整数同士の四則演算はどうなるのでしょうか。

整数同士であれば、例えば\(-4+2=-2\)、\(-3-(-5)=2\)、\(3\times(-16)=-48\) というように足し算、引き算、掛け算は計算できますし、どれも整数になります。

ちなみに、この記事を読んでいる方は\((-1)\times(-1)=1\)が成り立つ理由を説明できるでしょうか?

もちろん、これが成り立たないと都合が悪いのですが、以下でこの等式が成り立つことを示します。(分配法則、移項を用います。)

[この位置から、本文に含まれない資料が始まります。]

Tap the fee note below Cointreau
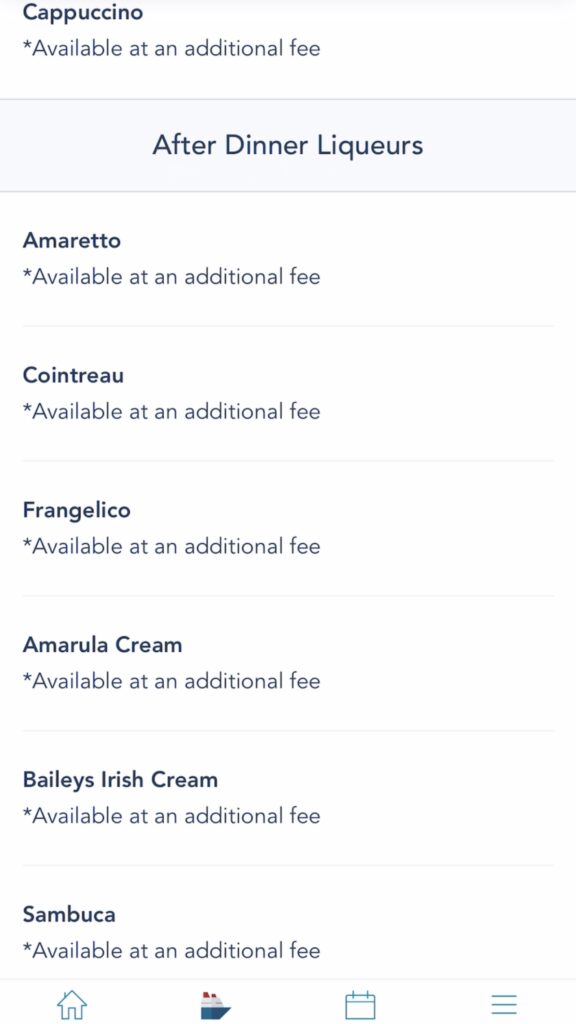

\[\begin{align}0=0 \\ 1-1=0 \\ (-1)\times\{1-1\}=0 \\ (-1)\times{1}+(-1)\times(-1)=0\\-1+(-1)\times(-1)=0 \\ (-1)\times(-1)=1\end{align}\]

割り算ではどうでしょうか。例えば \(11\div13=\frac{11}{13}=0.84615…\) は整数では表すことができません。

このような整数と分数を含む数の集まりが有理数といわれます。

有理数については詳しく説明しませんが、有理数の他にもいろいろな数が存在します。気になった方はぜひ調べてみてください。

高校・大学生向け:自然数、整数の集合全体の表記

一般的な書籍では、自然数全体の集合は\(\mathbb{N}\)で表され、整数全体の集合は\(\mathbb{Z}\)で表されます。

自然数全体の集合を\(\mathbb{N}\)で表すことについては、自然数を英語で”Natural numbers”と書くことから納得がいきます。

高校までは知らなくてもいいですが、大学では当たり前のように使われます。

また、\(0\)を含めない自然数を\(\mathbb{Z}_+\)と書いたりもします。

この記号を知っていれば、答案を書く際に記述量を減らせて便利なので、高校でも使えそうであれば使ってみるといいと思います。

また、問題に回答する際には、\(n\)を自然数、\(k\)を整数として解き進めることが一般的になっています。

まとめ

整数は\(0\)と自然数、そして自然数に\(-1\)を掛け算した数からできており、数直線を使って計算ができることがわかりました。